If ya wanna wrestle a Tarpon, be out looking for them before daybreak. You want to fish early morning on a moving tide. Ask some local B&T's for advice.
Bring some medium weight bottom gear. remember the water down there can be gin clear and flourocarbon is a must. You want to be as light with your presentation as possible. Keys fish aren't stupid.
Just about anywhere you can have a blast with cudas and mango's (grey or mangrove snapper)

If you can,it would be worth finding a charter,but it's gonna cost ya a little bit.

The Fl Keys are a really friendly place, Just be cordial and ask,someone will steer you to some good bridge fishin.

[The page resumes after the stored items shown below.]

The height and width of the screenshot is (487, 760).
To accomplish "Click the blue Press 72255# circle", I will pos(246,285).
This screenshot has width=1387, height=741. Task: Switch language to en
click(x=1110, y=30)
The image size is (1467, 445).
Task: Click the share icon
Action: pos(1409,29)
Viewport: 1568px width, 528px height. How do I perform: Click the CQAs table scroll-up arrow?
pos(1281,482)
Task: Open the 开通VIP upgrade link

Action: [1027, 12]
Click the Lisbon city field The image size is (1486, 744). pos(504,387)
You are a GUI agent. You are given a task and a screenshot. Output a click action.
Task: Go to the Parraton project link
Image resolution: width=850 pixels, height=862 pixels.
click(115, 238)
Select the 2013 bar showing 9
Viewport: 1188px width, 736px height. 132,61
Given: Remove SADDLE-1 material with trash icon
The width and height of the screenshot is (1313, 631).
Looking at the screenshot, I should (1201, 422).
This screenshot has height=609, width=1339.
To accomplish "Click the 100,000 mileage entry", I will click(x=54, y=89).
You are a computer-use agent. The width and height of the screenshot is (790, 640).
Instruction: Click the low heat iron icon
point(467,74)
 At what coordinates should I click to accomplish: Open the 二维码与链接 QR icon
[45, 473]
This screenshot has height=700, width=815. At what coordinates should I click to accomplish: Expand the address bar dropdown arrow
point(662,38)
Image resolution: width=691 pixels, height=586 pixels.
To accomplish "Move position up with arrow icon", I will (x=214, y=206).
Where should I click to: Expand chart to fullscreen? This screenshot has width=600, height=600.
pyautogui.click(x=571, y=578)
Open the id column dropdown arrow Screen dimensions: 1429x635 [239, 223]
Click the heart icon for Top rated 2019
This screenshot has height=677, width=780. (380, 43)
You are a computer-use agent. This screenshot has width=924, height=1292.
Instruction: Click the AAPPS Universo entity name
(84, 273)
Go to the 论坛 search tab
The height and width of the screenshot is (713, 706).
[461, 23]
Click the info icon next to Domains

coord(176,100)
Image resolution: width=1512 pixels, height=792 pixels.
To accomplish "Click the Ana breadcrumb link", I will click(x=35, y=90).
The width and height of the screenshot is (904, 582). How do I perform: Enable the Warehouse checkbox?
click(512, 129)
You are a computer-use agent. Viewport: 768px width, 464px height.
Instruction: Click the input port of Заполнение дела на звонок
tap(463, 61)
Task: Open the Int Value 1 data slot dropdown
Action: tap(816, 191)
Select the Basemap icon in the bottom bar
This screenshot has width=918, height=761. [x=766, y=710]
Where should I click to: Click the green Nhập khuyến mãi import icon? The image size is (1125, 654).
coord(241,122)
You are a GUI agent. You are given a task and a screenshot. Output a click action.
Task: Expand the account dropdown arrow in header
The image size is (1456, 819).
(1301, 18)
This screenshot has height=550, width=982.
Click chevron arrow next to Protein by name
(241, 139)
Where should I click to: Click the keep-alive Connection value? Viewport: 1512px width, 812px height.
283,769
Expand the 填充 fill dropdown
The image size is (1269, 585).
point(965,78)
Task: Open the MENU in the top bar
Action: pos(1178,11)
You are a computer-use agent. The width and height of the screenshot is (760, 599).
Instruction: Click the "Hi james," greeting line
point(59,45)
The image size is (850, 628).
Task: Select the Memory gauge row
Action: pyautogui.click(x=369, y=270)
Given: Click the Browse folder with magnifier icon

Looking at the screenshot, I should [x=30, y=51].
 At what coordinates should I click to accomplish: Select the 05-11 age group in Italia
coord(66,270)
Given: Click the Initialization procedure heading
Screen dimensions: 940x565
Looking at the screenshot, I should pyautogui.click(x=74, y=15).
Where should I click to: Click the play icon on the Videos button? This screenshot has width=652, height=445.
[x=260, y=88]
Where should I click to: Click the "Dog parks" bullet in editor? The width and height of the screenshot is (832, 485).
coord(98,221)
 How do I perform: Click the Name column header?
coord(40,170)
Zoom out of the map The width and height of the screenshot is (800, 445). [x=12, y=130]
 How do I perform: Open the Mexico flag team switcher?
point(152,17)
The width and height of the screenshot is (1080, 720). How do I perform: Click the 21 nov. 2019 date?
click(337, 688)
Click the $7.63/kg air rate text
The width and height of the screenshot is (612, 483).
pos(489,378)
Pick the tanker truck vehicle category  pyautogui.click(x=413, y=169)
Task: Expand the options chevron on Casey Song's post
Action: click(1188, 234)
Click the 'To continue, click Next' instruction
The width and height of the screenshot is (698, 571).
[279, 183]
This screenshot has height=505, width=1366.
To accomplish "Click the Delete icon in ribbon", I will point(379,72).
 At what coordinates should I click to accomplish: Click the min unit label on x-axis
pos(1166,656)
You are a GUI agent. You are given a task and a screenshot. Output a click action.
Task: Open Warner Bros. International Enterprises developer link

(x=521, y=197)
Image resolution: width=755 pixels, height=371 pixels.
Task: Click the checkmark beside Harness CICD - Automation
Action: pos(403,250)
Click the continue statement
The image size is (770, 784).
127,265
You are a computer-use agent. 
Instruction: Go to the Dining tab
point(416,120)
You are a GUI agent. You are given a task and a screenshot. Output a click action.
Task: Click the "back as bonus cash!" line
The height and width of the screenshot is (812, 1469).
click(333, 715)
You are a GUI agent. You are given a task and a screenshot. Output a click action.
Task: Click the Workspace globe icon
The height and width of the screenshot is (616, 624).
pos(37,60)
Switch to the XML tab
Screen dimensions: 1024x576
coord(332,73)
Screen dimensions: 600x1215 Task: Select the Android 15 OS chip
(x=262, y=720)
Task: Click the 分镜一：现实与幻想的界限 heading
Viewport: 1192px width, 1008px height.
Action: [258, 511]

Oh, YOU MUST stop in "The copper kettle" in Marathon and get a couple of Key lime pies to take home, Trust me they are THE BEST. and hit the Sunshine deli right next door for some of the best cuban homestyle food this side of Havana, If you miss these two places you wasted your trip.


----------



## repair5343 (Jul 8, 2001)

Go to www.boatlessfishing.com
Lots of guys there fish the keys and can help you out.


----------